Re: [VOTE] [SPIP] SPARK-15689: Data Source API V2

Ryan Blue Wed, 30 Aug 2017 15:23:52 -0700

Maybe I'm missing something, but the high-level proposal consists of:
Goals, Non-Goals, and Proposed API. What is there to discuss other than the
details of the API that's being proposed? I think the goals make sense, but
goals alone aren't enough to approve a SPIP.


On Wed, Aug 30, 2017 at 2:46 PM, Reynold Xin <r...@databricks.com> wrote:

> So we seem to be getting into a cycle of discussing more about the details
> of APIs than the high level proposal. The details of APIs are important to
> debate, but those belong more in code reviews.
>
> One other important thing is that we should avoid API design by committee.

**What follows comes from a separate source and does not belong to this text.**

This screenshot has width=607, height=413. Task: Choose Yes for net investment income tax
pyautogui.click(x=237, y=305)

> While it is extremely useful to get feedback, understand the use cases, we
> cannot do API design by incorporating verbatim the union of everybody's
> feedback. API design is largely a tradeoff game. The most expressive API
> would also be harder to use, or sacrifice backward/forward compatibility.

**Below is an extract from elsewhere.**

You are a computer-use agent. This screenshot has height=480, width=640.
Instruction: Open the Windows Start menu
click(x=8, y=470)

> It is as important to decide what to exclude as what to include.
>
> Unlike the v1 API, the way Wenchen's high level V2 framework is proposed
> makes it very easy to add new features (e.g. clustering properties) in the
> future without breaking any APIs. I'd rather us shipping something useful
> that might not be the most comprehensive set, than debating about every
> single feature we should add and then creating something super complicated
> that has unclear value.
>
>
>
> On Wed, Aug 30, 2017 at 6:37 PM, Ryan Blue <rb...@netflix.com> wrote:
>
>> -1 (non-binding)
>>
>> Sometimes it takes a VOTE thread to get people to actually read and
>> comment, so thanks for starting this one… but there’s still discussion
>> happening on the prototype API, which it hasn’t been updated. I’d like to
>> see the proposal shaped by the ongoing discussion so that we have a better,
>> more concrete plan. I think that’s going to produces a better SPIP.
>>
>> The second reason for -1 is that I think the read- and write-side
>> proposals should be separated. The PR
>> <https://github.com/cloud-fan/spark/pull/10> currently has “write path”

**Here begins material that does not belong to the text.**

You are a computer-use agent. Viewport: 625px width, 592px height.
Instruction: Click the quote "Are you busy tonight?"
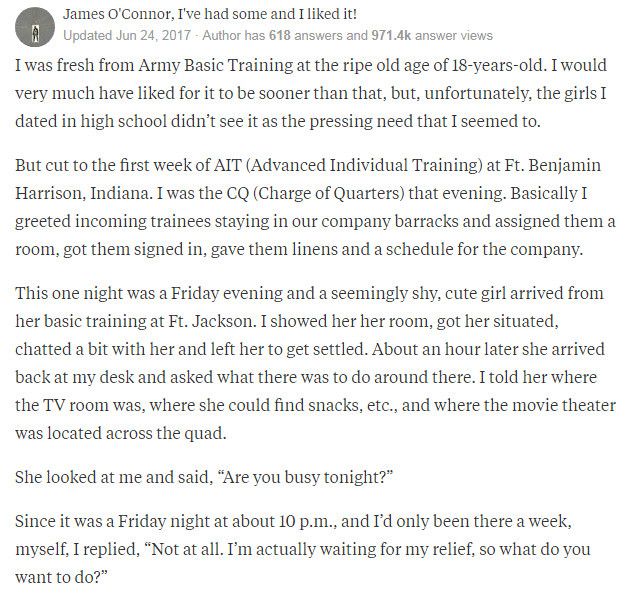tap(305, 477)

>> listed as a TODO item and most of the discussion I’ve seen is on the read
>> side. I think it would be better to separate the read and write APIs so we
>> can focus on them individually.
>>
>> An example of why we should focus on the write path separately is that
>> the proposal says this:
>>
>> Ideally partitioning/bucketing concept should not be exposed in the Data
>> Source API V2, because they are just techniques for data skipping and
>> pre-partitioning. However, these 2 concepts are already widely used in
>> Spark, e.g. DataFrameWriter.partitionBy and DDL syntax like ADD PARTITION.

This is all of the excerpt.